▼

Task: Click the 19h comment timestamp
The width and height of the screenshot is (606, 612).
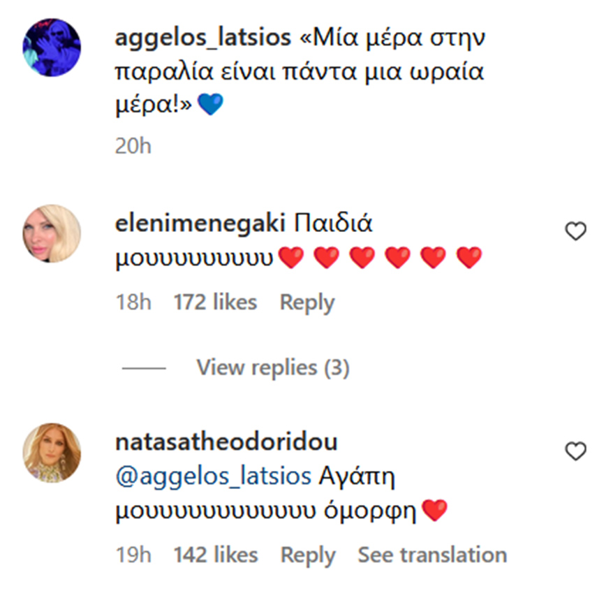Action: click(133, 555)
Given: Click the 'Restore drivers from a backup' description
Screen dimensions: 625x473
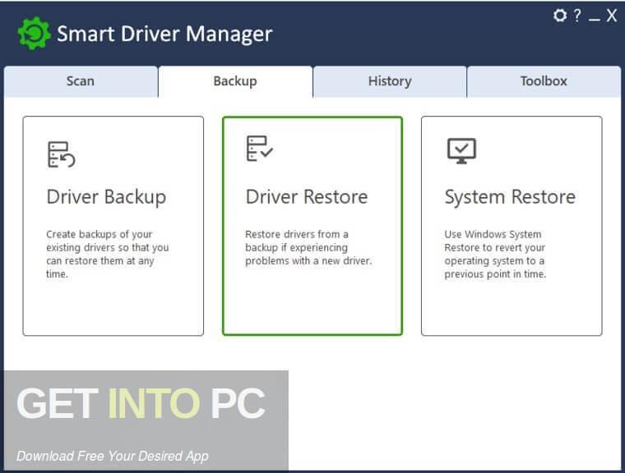Looking at the screenshot, I should point(308,247).
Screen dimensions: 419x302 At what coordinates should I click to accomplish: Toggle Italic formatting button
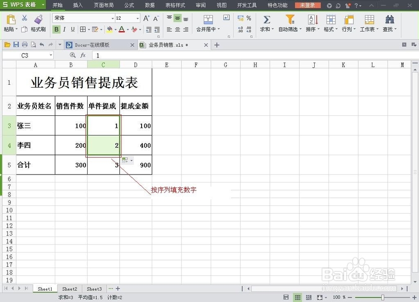tap(65, 29)
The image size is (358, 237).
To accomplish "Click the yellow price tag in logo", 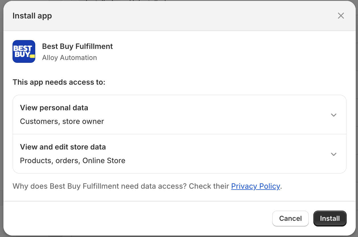I will pos(32,56).
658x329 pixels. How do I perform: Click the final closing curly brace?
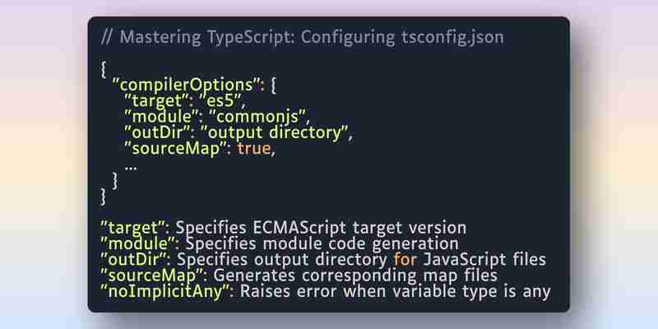point(104,197)
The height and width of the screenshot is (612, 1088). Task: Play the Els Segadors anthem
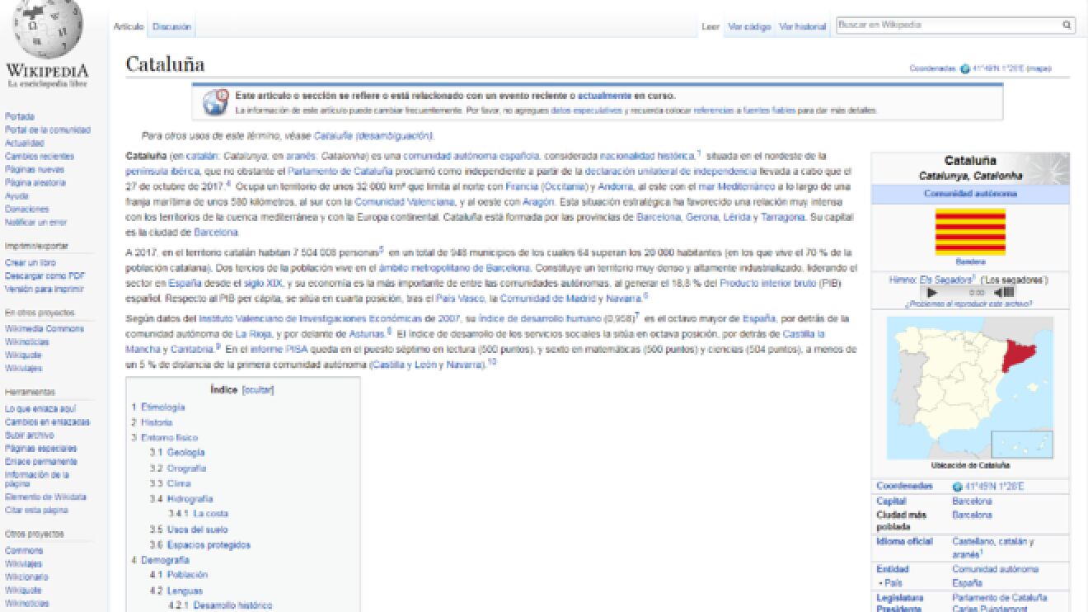pos(931,290)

▲

**What you have to do**
Work from the entries above. Set down exactly and only the lines from the line with "Given: Click the" to the line with "The image size is (358, 237).", both included, and leave the pictures out.

**Solution for this exercise**
Given: Click the 'Restore drivers from a backup' description
Screen dimensions: 625x473
Looking at the screenshot, I should point(308,247).
Screen dimensions: 419x302 At what coordinates should I click to accomplish: Toggle Italic formatting button
tap(65, 29)
The image size is (358, 237).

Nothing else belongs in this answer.